Les défauts de l'Histoire des origines du christianisme sont en partie du même genre, mais atténués. Ils se résument dans la légèreté des jugements sur les points où les documents laissent de la liberté. Ils sont compensés par la solidité de l'érudition, par l'abondance des renseignements justes et concis, par l'intelligence des faits et des caractère:, par l'appréciation généralement exacte de la constitution de l'Église et de sa marche à travers le siècle. Ce que le philosophe peut y regretter le plus, au moins celui qui ne méconnaît pas la relation profonde des questions de philosophie et d'histoire, c'est un peu plus d'étude et d'explications, et disons de sympathie accordée à un sujet aussi inhérent au christianisme que la doctrine chrétienne, les hérésies et les dogmes. Cette partie de l'histoire des origines est traitée par Renan beaucoup trop sommairement, avec un dédain partout visible. «L'histoire d'une religion n'est pas, dit-il, l'histoire d'une théologie. Les subtilités sans valeur qu'on décore de ce nom sont les parasites qui dévorent les religions, bien plutôt qu'elles n'en sont l'âme. Jésus n'eut pas de théologie
2...» Autant vaudrait dire que la théologie n'est pas une partie de ce christianisme dont on écrit l'histoire! Jésus eut sur Dieu, sur le Messie, sur la résurrection, sur le jugement des morts, sur sa propre personne et sur les conditions du salut, des croyances qui sont toute une théologie implicite et en appellent le développement. Il est absurde de vouloir écarter de l'histoire d'une religion les suites bien ou mal entendues que l'esprit humain a données à l'enseignement de celui qui en a été regardé comme le révélateur, puisqu'il est impossible, avec un tel système, d'examiner la question capitale du rapport de la révélation elle-même avec ce qu'elle a passé pour être, dans la suite.

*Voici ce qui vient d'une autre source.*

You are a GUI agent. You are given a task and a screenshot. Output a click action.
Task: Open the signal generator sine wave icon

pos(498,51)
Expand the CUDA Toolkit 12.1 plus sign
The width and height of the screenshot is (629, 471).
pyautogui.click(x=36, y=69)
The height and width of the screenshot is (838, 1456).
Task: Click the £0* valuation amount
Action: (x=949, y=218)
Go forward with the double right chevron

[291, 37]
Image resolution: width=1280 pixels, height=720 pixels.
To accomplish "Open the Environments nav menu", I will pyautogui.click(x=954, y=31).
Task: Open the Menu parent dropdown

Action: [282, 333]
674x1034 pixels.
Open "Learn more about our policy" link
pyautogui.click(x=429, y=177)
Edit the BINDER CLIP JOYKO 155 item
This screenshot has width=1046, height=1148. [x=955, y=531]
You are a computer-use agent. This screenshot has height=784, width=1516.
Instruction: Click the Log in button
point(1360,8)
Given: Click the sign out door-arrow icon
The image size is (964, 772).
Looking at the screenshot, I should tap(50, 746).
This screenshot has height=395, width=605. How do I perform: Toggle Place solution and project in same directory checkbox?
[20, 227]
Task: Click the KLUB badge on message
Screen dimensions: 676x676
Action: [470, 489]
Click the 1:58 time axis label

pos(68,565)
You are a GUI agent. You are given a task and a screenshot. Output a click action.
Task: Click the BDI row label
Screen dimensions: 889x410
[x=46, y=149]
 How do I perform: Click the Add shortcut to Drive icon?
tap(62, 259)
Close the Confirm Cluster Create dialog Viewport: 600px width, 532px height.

Après Jésus vient Paul, qui apporte sa philosophie du péché originel. Séparer l'histoire de la religion chrétienne d'avec les doctrines du péché et de la justification, de la liberté et de la grâce, même en ne la considérant que dans ses origines; en retrancher, d'une autre part, la formation des dogmes sur la nature de Jésus-Christ — ce qui se trouve, après tout, n'être qu'imparfaitement exécutable, — c'est se faire demander ce qu'on entend soi-même par le christianisme. Et à cette question, en effet, Renan n'a point de réponse; ou bien il en a plusieurs, qu'il ne prend pas la peine de concilier. Elles dépendent de différents jugements qu'il porte sur l'avenir de la religion.

«La négation du surnaturel est devenue un dogme absolu pour tout esprit cultivé. L'histoire du monde physique et du monde moral nous apparaît comme un développement ayant ses causes en lui-même et excluant le miracle, c'est-à-dire l'intervention de volontés particulières réfléchies. La création, l'histoire du peuple juif, le rôle de Jésus, même passé au creuset de l'exégèse la plus libérale, laissent un reliquat de surnaturel qu'aucune opération ne peut ni supprimer ni transformer... Entre le christianisme et la science, la lutte est donc inévitable; l'un des deux adversaires doit succomber». Voilà un premier christianisme selon Renan; il admet du surnaturel. Nous éclaircirons tout à l'heure ce que l'historien a voulu mettre sous ce mot: surnaturel.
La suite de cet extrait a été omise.